Nothing but the lines from the one including "Where should I click to: Click" through the last line of the entries, restated exactly, should appear in the answer; omit the pictures.

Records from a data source
====================
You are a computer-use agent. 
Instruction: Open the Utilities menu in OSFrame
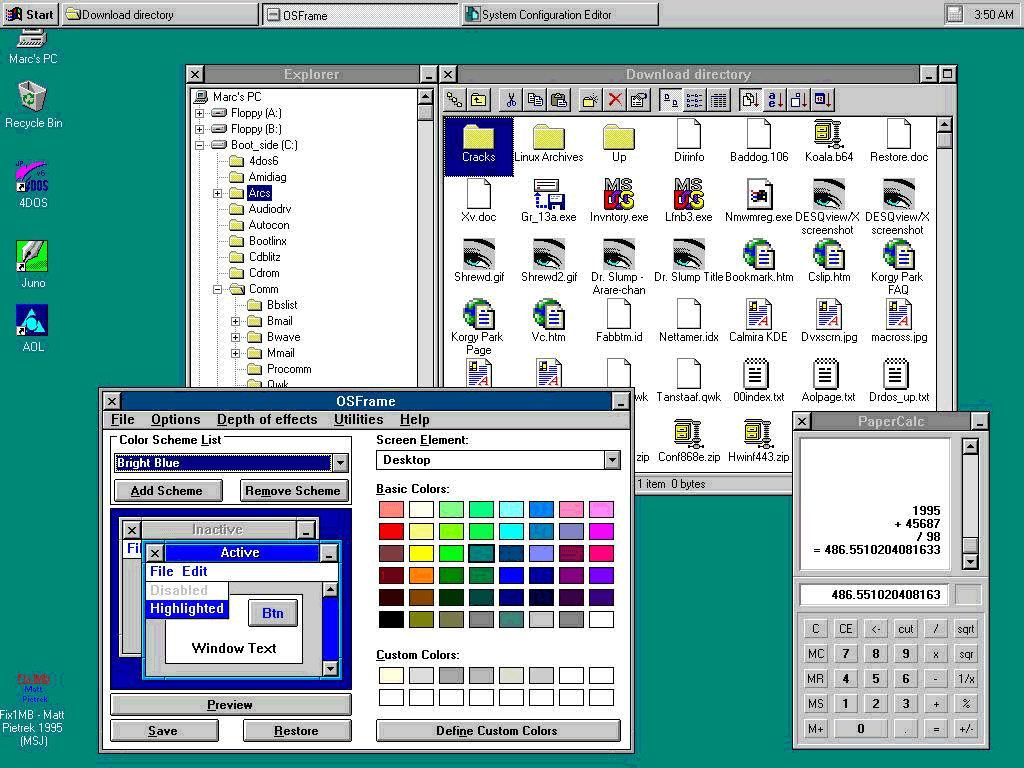pyautogui.click(x=359, y=419)
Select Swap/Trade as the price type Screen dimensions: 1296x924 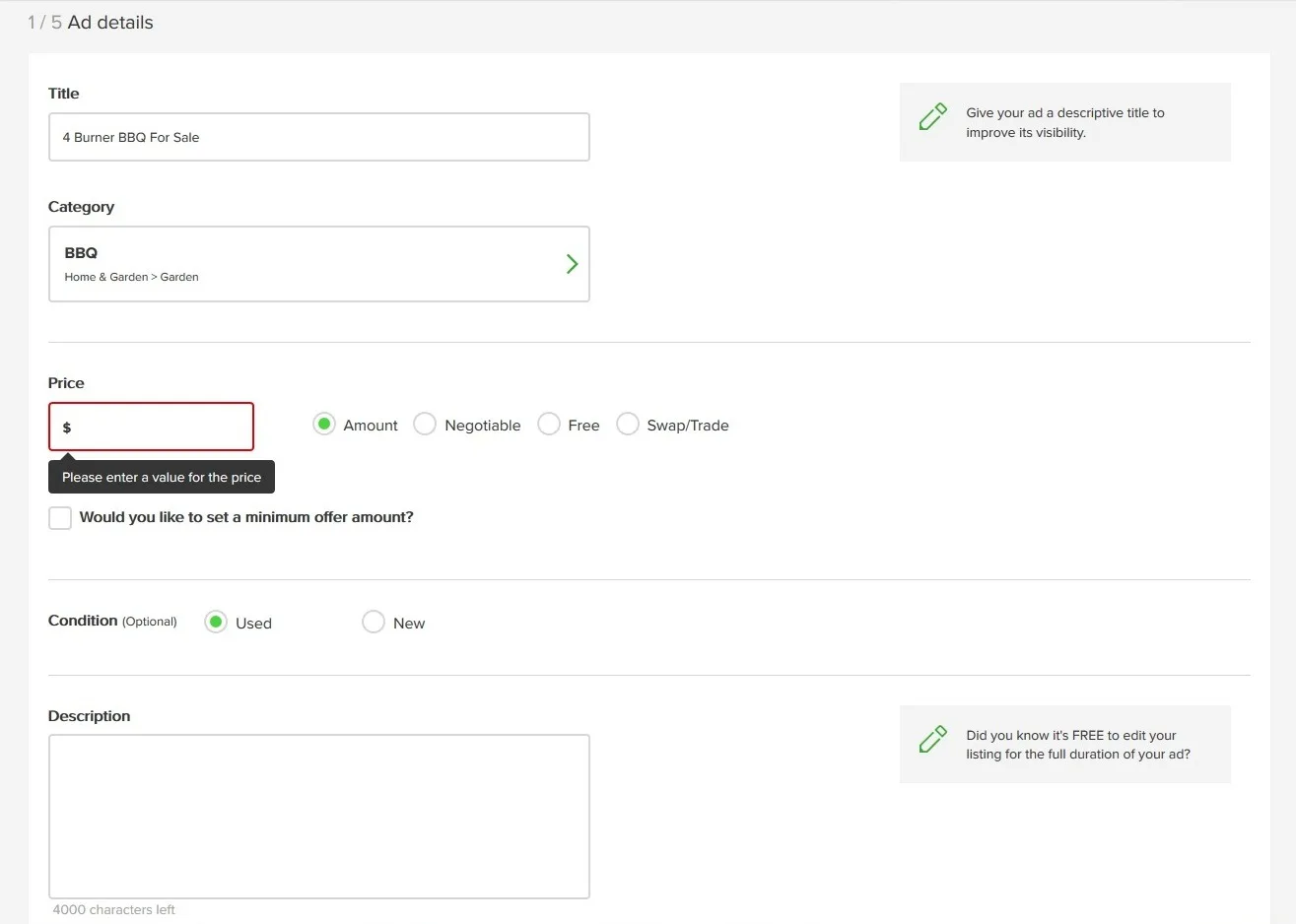tap(628, 424)
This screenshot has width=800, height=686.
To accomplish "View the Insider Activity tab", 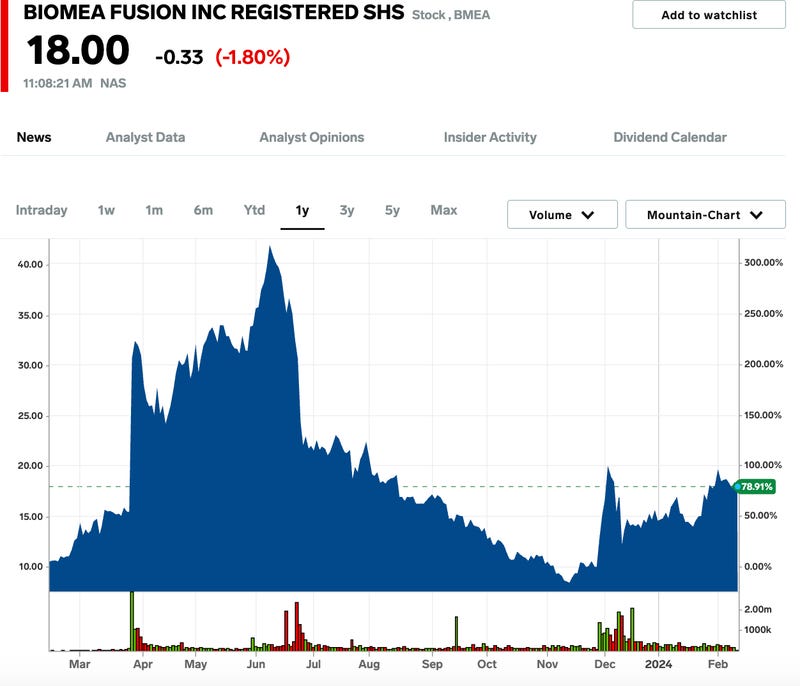I will 490,137.
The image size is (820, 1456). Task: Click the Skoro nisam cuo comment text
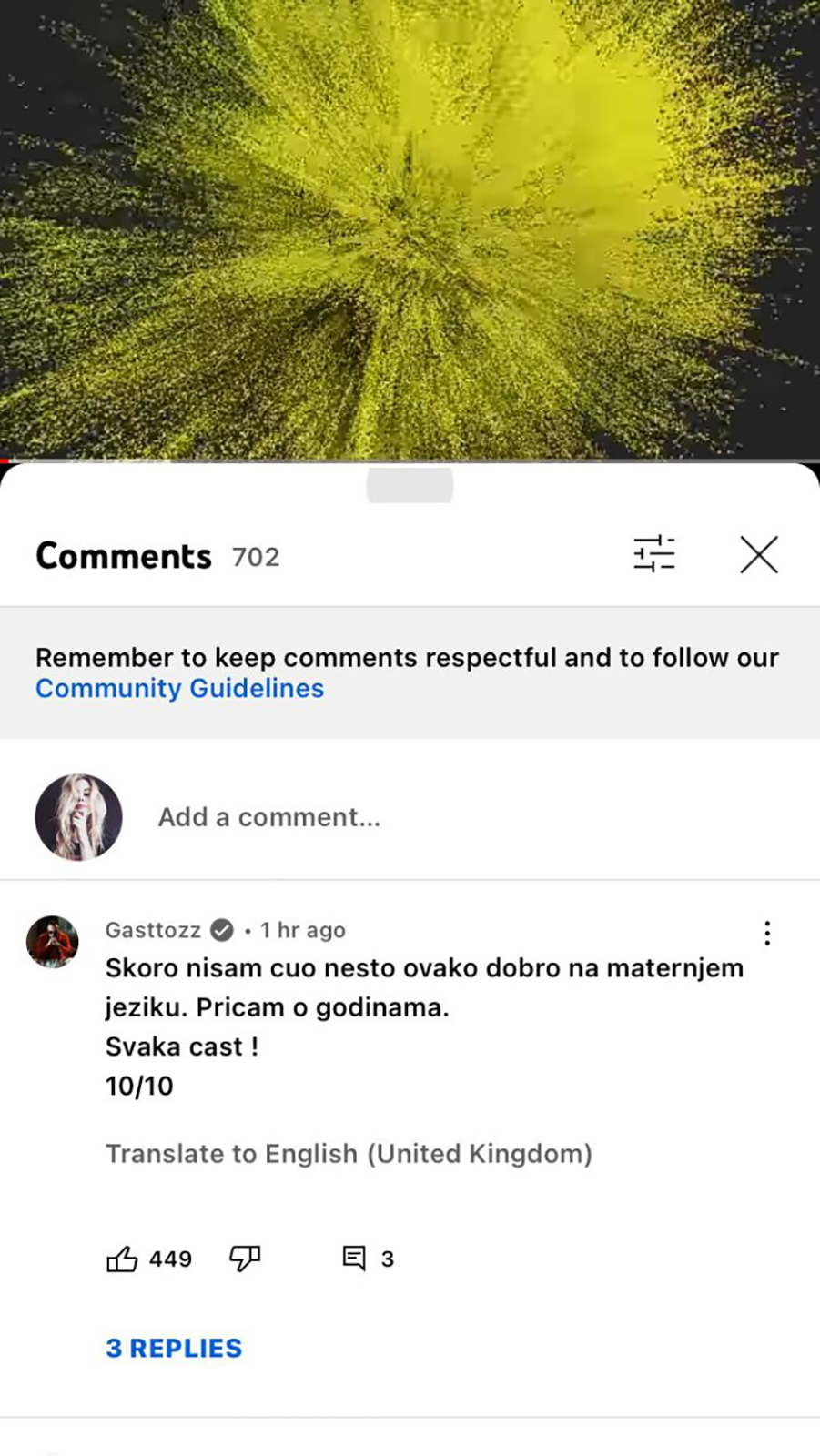[x=424, y=1026]
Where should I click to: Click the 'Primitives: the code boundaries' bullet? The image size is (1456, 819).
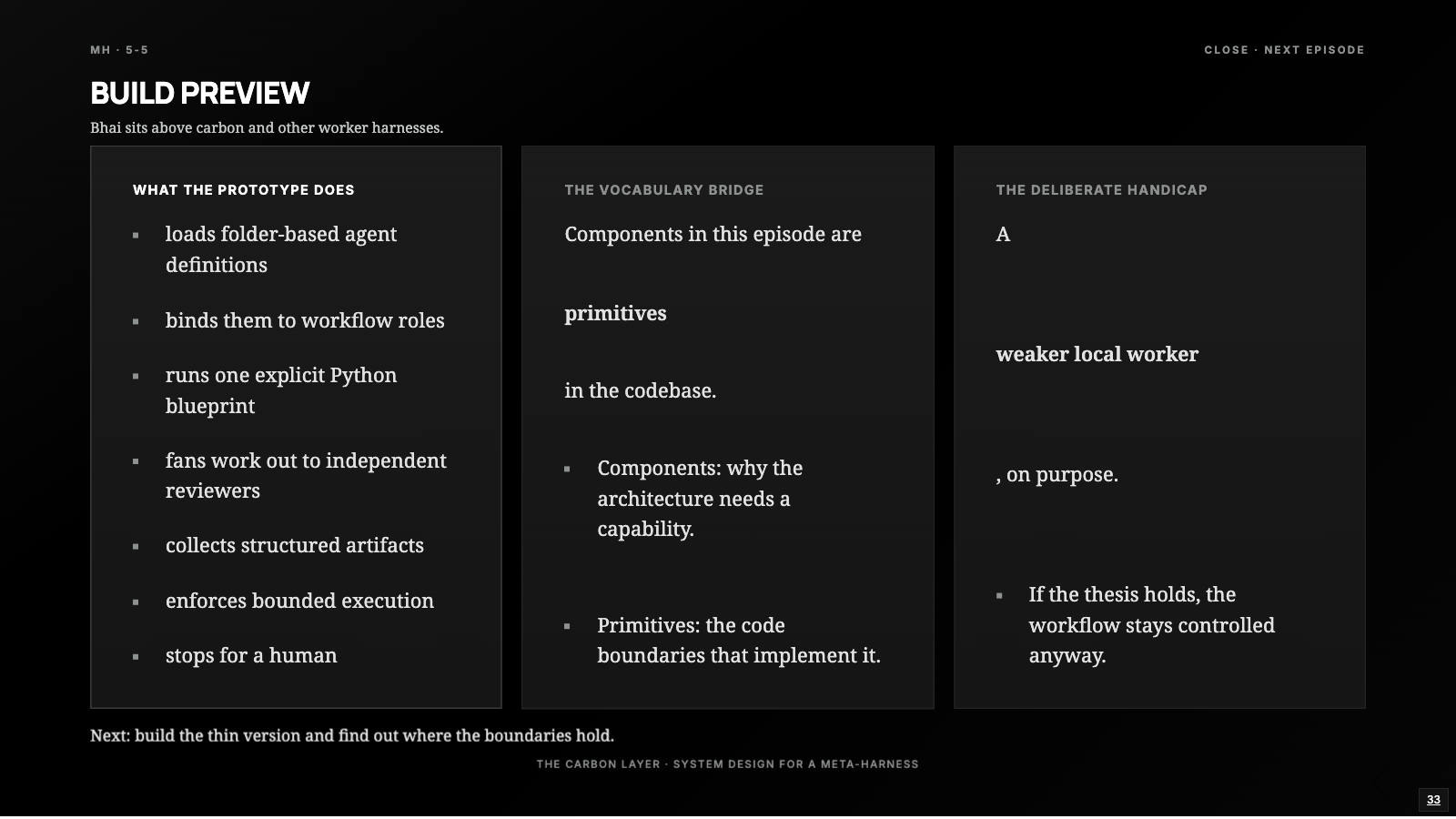tap(739, 641)
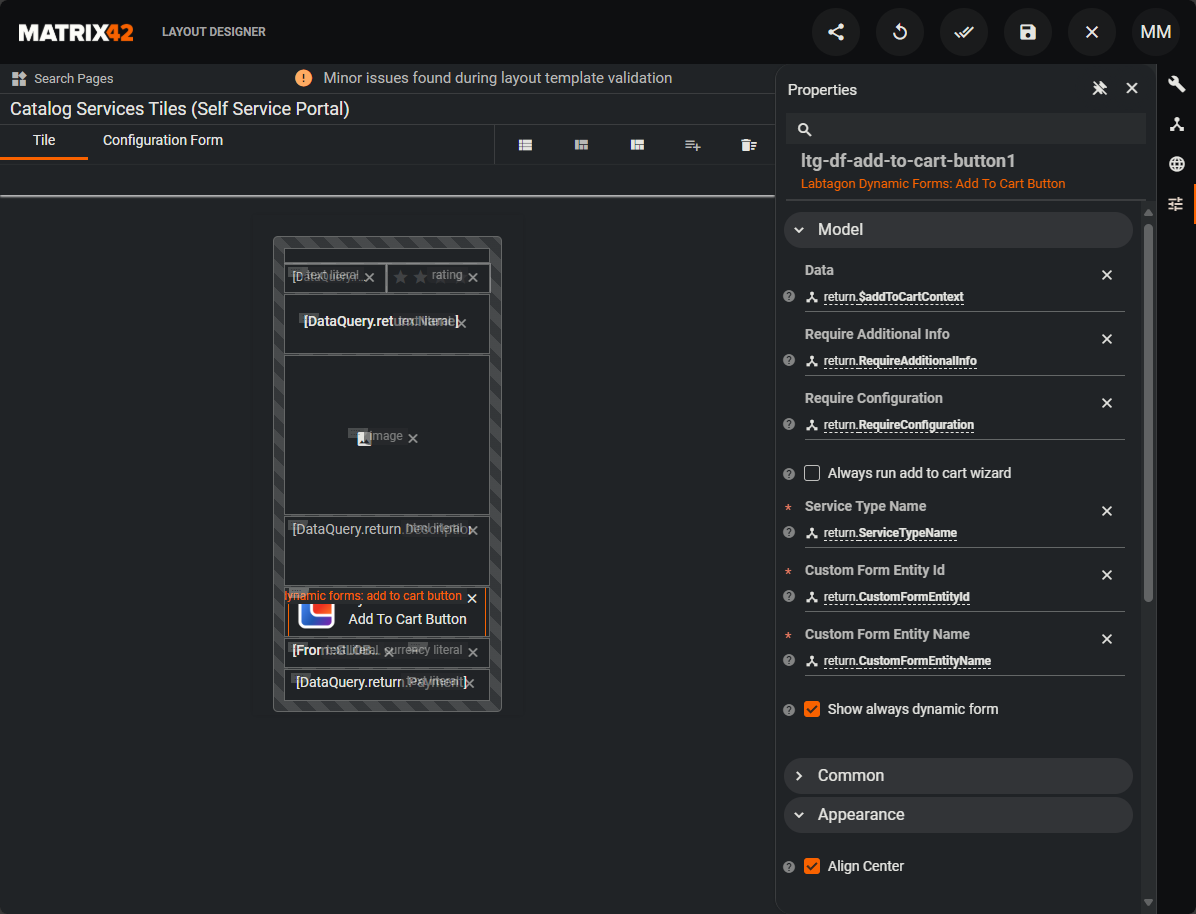Enable Always run add to cart wizard
The width and height of the screenshot is (1196, 914).
coord(812,473)
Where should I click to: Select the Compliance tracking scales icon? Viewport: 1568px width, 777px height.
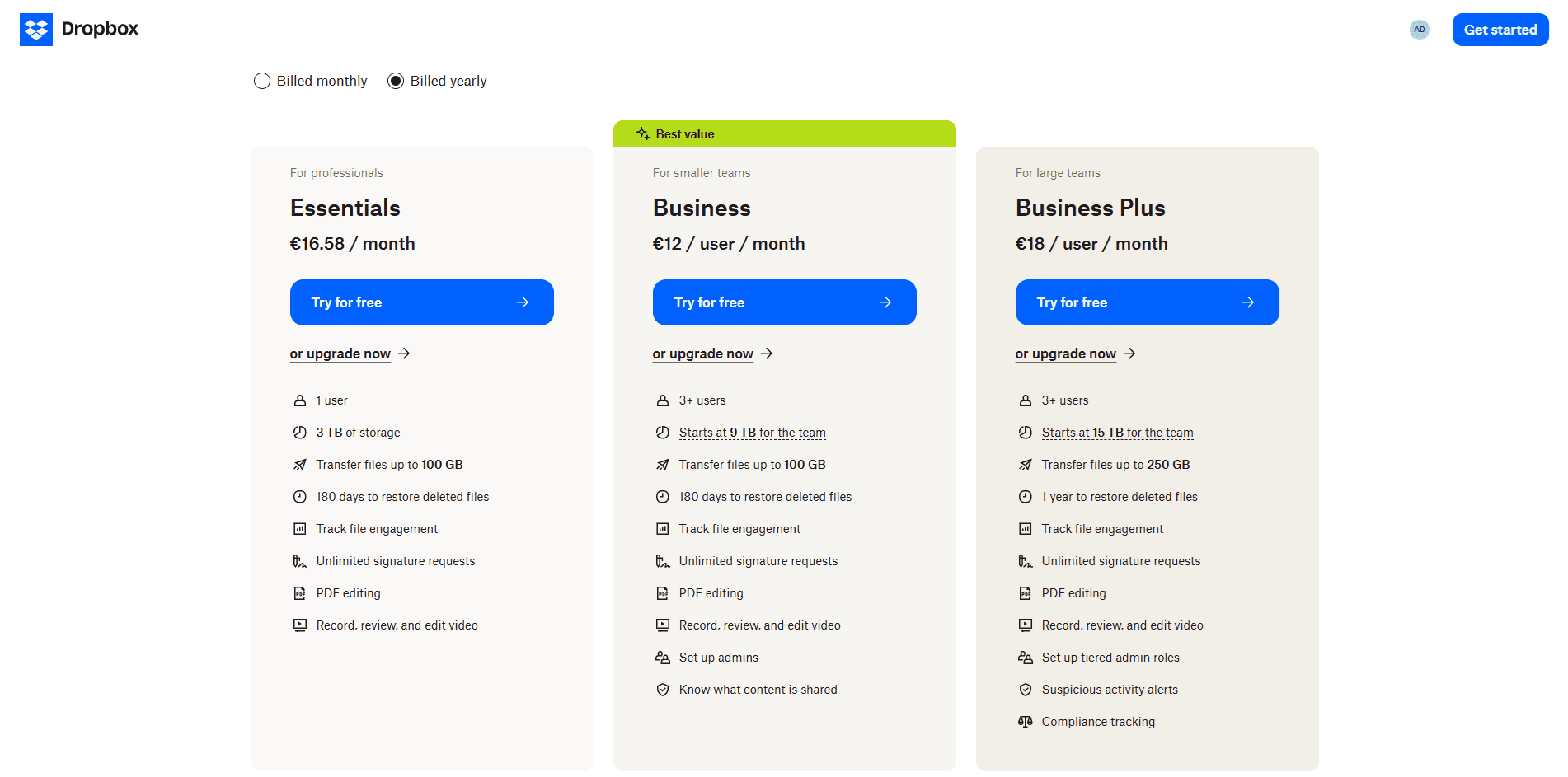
====================
Exercise result
Where should I click to: Click the 'Primitives: the code boundaries' bullet? The image size is (1456, 819).
tap(739, 641)
Enable Always run add to cart wizard
The width and height of the screenshot is (1196, 914).
coord(812,473)
Where should I click to: Select the Compliance tracking scales icon? Viewport: 1568px width, 777px height.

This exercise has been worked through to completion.